To-day their functions are no less active; the advent of the bicycle and the motor-car makes it more necessary than ever that they should be there to mark distance and direction.

No more humourous aspect has ever been remarked than the anecdote recounted by a nineteenth-century historian of the hunt of one Jedediah Jones for the imaginary or long since departed "Hicks' Hall," from which the mile-stones, cryptogrammatically, stated that "this stone was ten (nine, eight, etc.) miles from Hicks' Hall." The individual in question never was able to find the mythical "Hicks' Hall," nor the equally vague "Standard in Cornhill," the latter being referred to by an accommodating 'bus driver in this wise: "Put ye down at the 'Standard in Cornhill?'—that's a good one! I should like to know who ever seed the 'Standard in Cornhill.' Ve knows the 'Svan wi' Two Necks' and the 'Vite Horse' in Piccadilly, but I never heerd of anybody that ever seed the 'Standard in Cornhill.' Ve simply reckons by it."

The suburbs of London in Dickens' time were full of such puzzling mile-stones. As late as 1831 a gate existed at Tyburn turnpike, and so, as if marking the distinction between London and the country, the mile-stones read from Tyburn.

Hyde Park Corner is still used in a similar way. Other stones read merely from London, but, as it would be difficult to know what part of London might best be taken to suit the purposes of the majority, the statement seems as vague as was Hicks' Hall. Why not, as a writer of the day expressed it, measure from the G. P. O.? which to the stranger might prove quite as unintelligible, meaning in this case, however, General Post-Office.
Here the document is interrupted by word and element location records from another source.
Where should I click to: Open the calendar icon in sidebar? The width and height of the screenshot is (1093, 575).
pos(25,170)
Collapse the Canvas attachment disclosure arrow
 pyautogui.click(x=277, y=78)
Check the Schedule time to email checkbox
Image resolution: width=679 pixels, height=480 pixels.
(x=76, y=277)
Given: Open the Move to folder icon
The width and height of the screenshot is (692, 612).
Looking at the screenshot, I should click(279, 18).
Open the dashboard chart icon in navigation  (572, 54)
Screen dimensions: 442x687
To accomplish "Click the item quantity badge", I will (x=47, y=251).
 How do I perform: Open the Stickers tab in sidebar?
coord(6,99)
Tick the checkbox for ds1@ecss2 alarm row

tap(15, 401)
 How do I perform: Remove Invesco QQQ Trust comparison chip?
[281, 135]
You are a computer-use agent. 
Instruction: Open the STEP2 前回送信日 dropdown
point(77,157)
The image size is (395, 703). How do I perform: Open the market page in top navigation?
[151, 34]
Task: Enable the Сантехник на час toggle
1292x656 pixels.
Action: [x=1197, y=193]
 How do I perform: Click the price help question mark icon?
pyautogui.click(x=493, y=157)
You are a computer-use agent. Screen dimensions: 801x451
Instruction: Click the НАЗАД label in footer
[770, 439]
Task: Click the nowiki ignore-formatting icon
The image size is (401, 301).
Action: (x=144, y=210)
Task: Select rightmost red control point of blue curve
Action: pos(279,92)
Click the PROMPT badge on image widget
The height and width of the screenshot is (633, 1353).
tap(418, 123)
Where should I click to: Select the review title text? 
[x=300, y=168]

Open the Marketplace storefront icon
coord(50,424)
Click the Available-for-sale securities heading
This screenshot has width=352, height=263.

The population return of 1831 shows a plan with a circle drawn eight miles from the centre, a region which then comprised 1,776,000 inhabitants. By 1841 the circle was reduced to a radius of one-half, and the population was still as great as that contained in the larger circle of a decade before. Thus the history of the growth of London shows that its greatest activities came with the beginning of the Victorian era.

By the census of 1861, the population of the City—the E. C. District—was only 112,247; while including that with the entire metropolis, the number was 2,803,034, or twenty-five times as great as the former. It may here be remarked that the non-resident, or, more properly, "non-sleeping" population of the City is becoming larger every year, on account of the substitution of public buildings, railway stations and viaducts, and large warehouses, in place of ordinary dwelling-houses. Fewer and fewer people live in the City. In 1851, the number was 127,869; it lessened by more than 15,000 between that year and 1861; while the population of the whole metropolis increased by as many as 440,000 in the same space of time.

In 1870, when Dickens was still living, the whole population was computed at 3,251,804, and the E. C. population was further reduced to 74,732.

In 1901 the "City" contained only 3,900 inhabited houses, and but 27,664 persons composed the night population.

The territorial limits or extent of London must vary greatly according as to whether one refers to "The City," "London proper," or "Greater London," a phrase which is generally understood of the people as comprehending not only the contiguous suburbs of a city, but those residential communities closely allied thereto, and drawing, as it were, their support from it. If the latter, there seems no reason why London might not well be thought to include pretty much all of Kent and Surrey,—the home counties lying immediately south of the Thames,—though in reality one very soon gets into green fields in this direction, and but for the ominous signs of the builder and the enigmatic references of the native to the "city" or "town," the stranger, at least, might think himself actually far from the madding throng.

For a fact this is not so, and local life centres, even now, as it did in days gone by, very much around the happenings of the day in London itself.